▶ Work instructions
Whatever pictures the entries hold, omit them, and output exactly the lines from the one containing "Screen dimensions: 984x617" through the final line.

▶ Given records
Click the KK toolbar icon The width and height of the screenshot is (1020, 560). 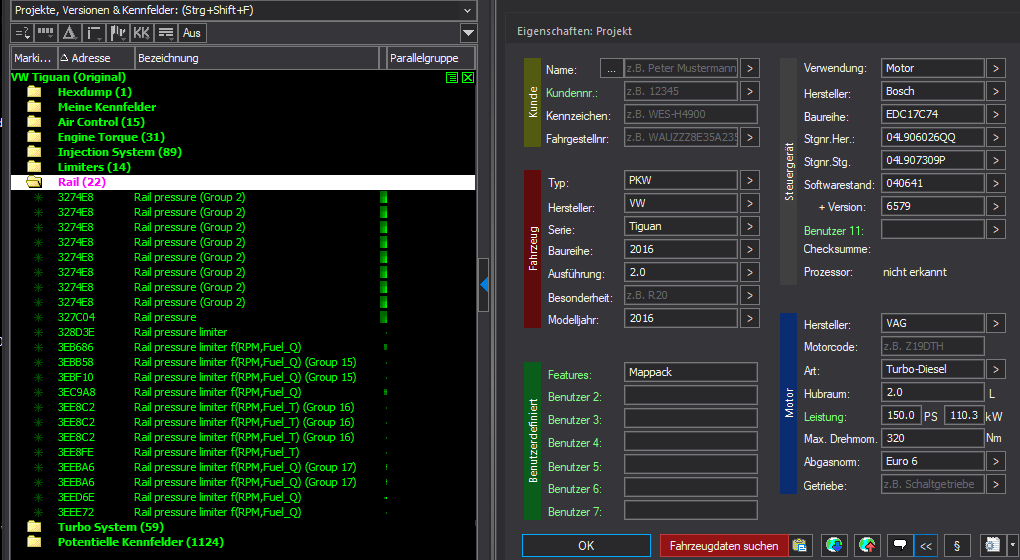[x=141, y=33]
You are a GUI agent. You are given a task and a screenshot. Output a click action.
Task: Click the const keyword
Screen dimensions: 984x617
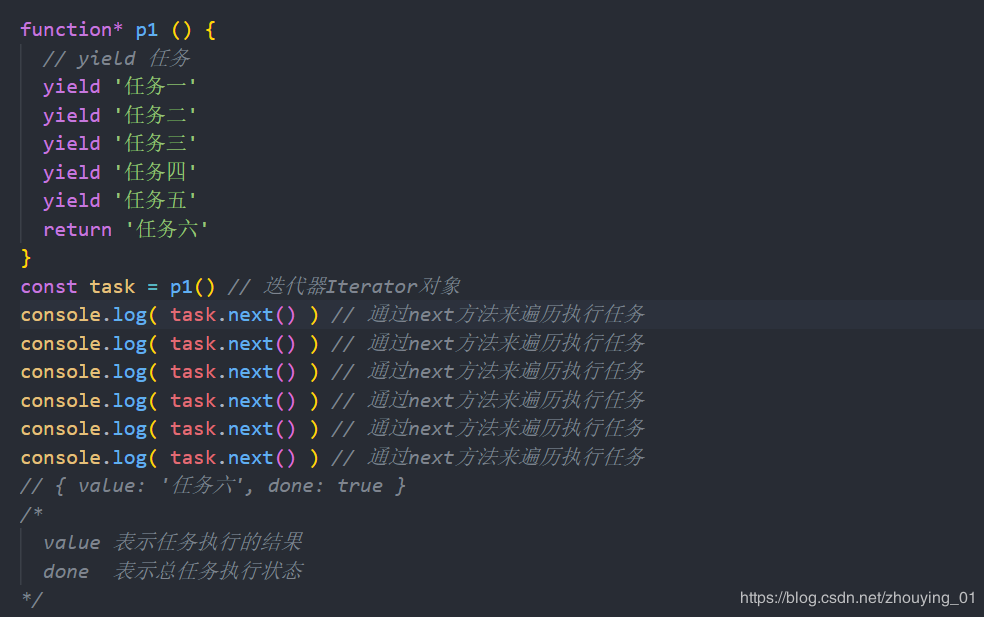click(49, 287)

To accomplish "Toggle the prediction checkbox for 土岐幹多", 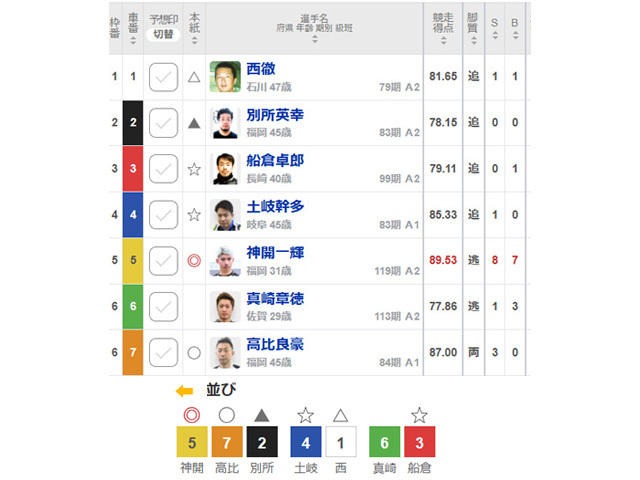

▶ Result of the task
Screen dimensions: 984x617
click(49, 287)

To accomplish "Toggle the prediction checkbox for 土岐幹多", 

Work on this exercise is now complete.